The Health Services Division on December 21, 2024 published a draft list of 858 people who died and 11,551 people who became wounded in the protests and subsequent uprising. The figures suggest that the foundation has been able to provide only about 18 per cent of the victims until December 31, 2024. Many of the wounded, some on crutches, and members of the victim families, meanwhile, keep visiting the foundation office at Shahbagh in Dhaka, seeking financial assistance mainly to repay the loans that they took to pay for their treatment, to bear the expenses of medical follow-up or even to buy their daily meals.

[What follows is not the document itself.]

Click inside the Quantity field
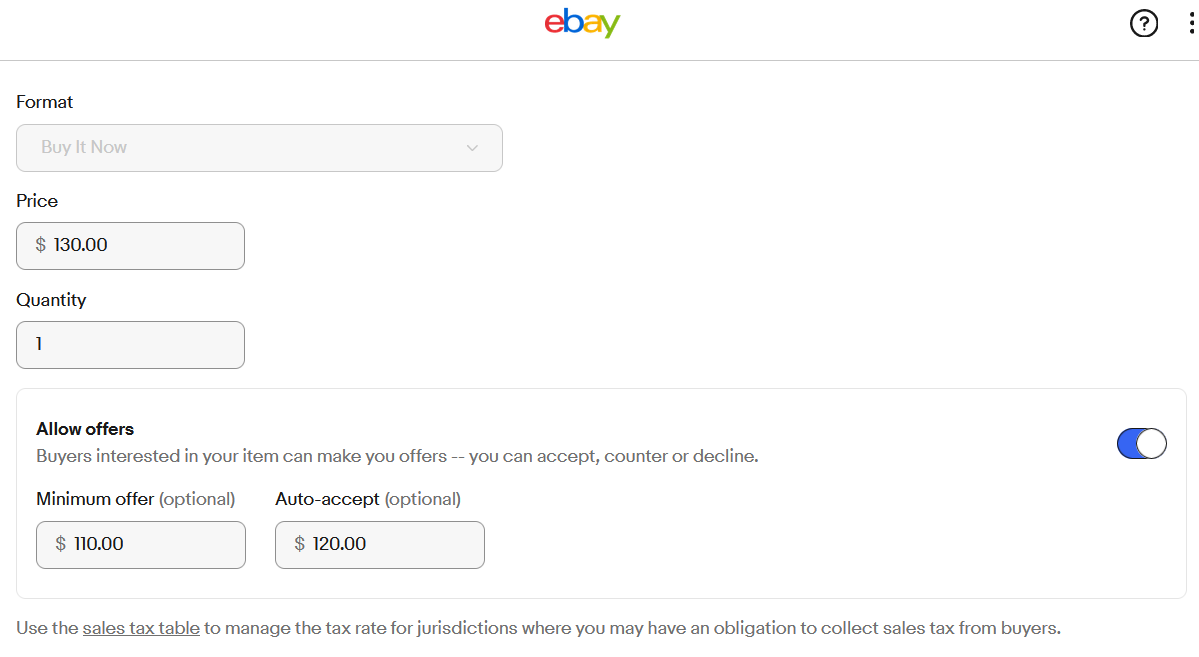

Whilst some say that they have not yet received any help although they submitted the documents needed for the help a month ago, some say that they laboured to visit the office at intervals and only after a month or so, they are told that there were problems with the documents that needed to be sorted out. Some of the wounded having already lost their job because of the injuries and some in severe hardship having lost the only breadwinner of the family have even alleged misbehaviour of the people at the foundation. Most of them have complained that they could not call to the foundation’s hotline for information and they faced rude behaviour from some foundation staff when they had visited the office. Sarjis Alam, a coordinator of the Students Against Discrimination who is the foundation’s general secretary, seeks to say that the delay is consequent on the verification of information with the data centre and the papers submitted. He also complains of a shortage of human resources, 35 in all, six of whom run the call centre.


Issues of help for the uprising victims, wounded or dead, should have already been adequately shored up in view of their sacrifice in the uprising that brought about the political changeover. They should not suffer any longer.